The team previously discovered an "attractive" force of light and
showed how it could be manipulated to move components in
semiconducting micro- and nano-electrical systems—tiny mechanical
switches on a chip. The scientists have now uncovered a complementary
repulsive force. Researchers had theorized the existence of both the
attractive and repulsive forces since 2005, but the latter had
remained unproven until now. The team, led by Hong Tang, assistant
professor at Yale's School of Engineering & Applied Science, reports
its findings in the July 13 edition of Nature Photonics's advanced
online publication.

"This completes the picture," Tang said. "We've shown that this is
indeed a bipolar light force with both an attractive and repulsive

The attractive and repulsive light forces Tang's team discovered are
separate from the force created by light's radiation pressure, which
pushes against an object as light shines on it. Instead, they push out
or pull in sideways from the direction the light travels.

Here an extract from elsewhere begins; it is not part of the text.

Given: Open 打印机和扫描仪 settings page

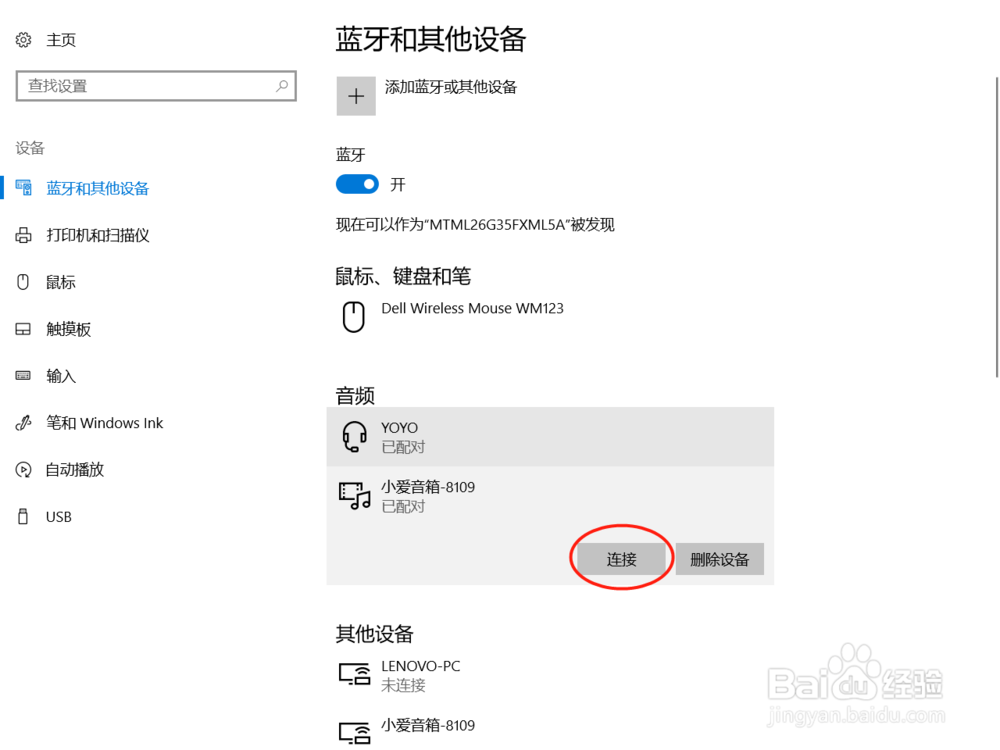Looking at the screenshot, I should tap(97, 235).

Previously, the engineers used the attractive force they discovered to
move components on the silicon chip in one direction, such as pulling
on a nanoscale switch to open it, but were unable to push it in the
opposite direction.

Using both forces means they can now have complete control and can
manipulate components in both directions. "We've demonstrated that
these are tunable forces we can engineer," Tang said.

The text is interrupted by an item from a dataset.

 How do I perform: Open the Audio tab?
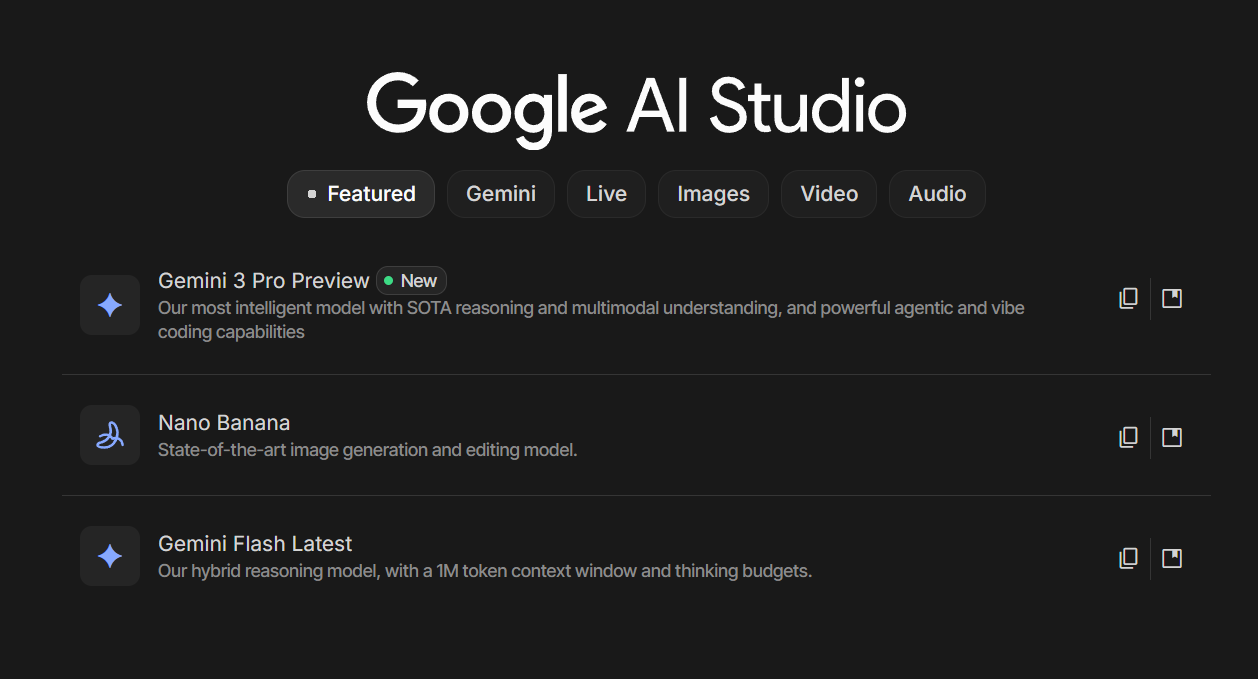pyautogui.click(x=937, y=194)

In order to create the repulsive force, or the "push," on a silicon
chip, the team split a beam of infrared light into two separate beams
and forced each one to travel a different length of silicon nanowire,
called a waveguide. As a result, the two light beams became out of
phase with one another, creating a repulsive force with an intensity
that can be controlled—the more out of phase the two light beams, the
stronger the force.

"We can control how the light beams interact," said Mo Li, a
postdoctoral associate in electrical engineering at Yale and lead
author of the paper. "This is not possible in free space—it is only
possible when light is confined in the nanoscale waveguides that are
placed so close to each other on the chip."

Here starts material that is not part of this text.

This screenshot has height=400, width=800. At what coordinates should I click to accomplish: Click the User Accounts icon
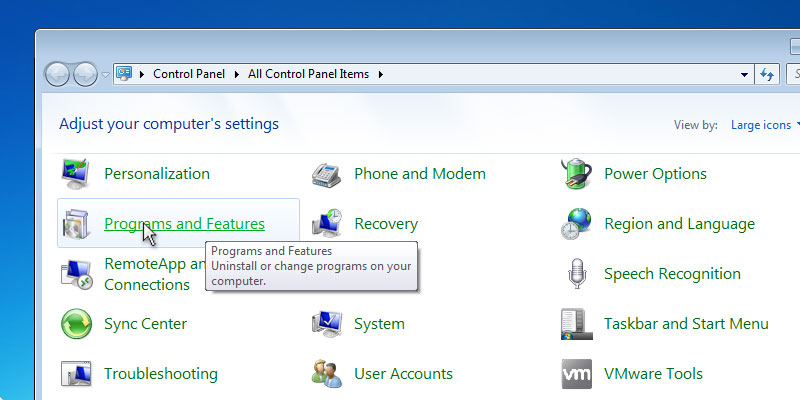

"The light force is intriguing because it works in the opposite way as
charged objects," said Wolfram Pernice, another postdoctoral fellow in
Tang's group. "Opposite charges attract each other, whereas
out-of-phase light beams repel each other in this case."

These light forces may one day control telecommunications devices that
would require far less power but would be much faster than today's
conventional counterparts, Tang said. An added benefit of using light
rather than electricity is that it can be routed through a circuit
with almost no interference in signal, and it eliminates the need to
lay down large numbers of electrical wires.

Funding for the project includes a seed grant from the U.S. Defense
Advanced Research Projects Agency and a Young Faculty Award from the
National Science Foundation.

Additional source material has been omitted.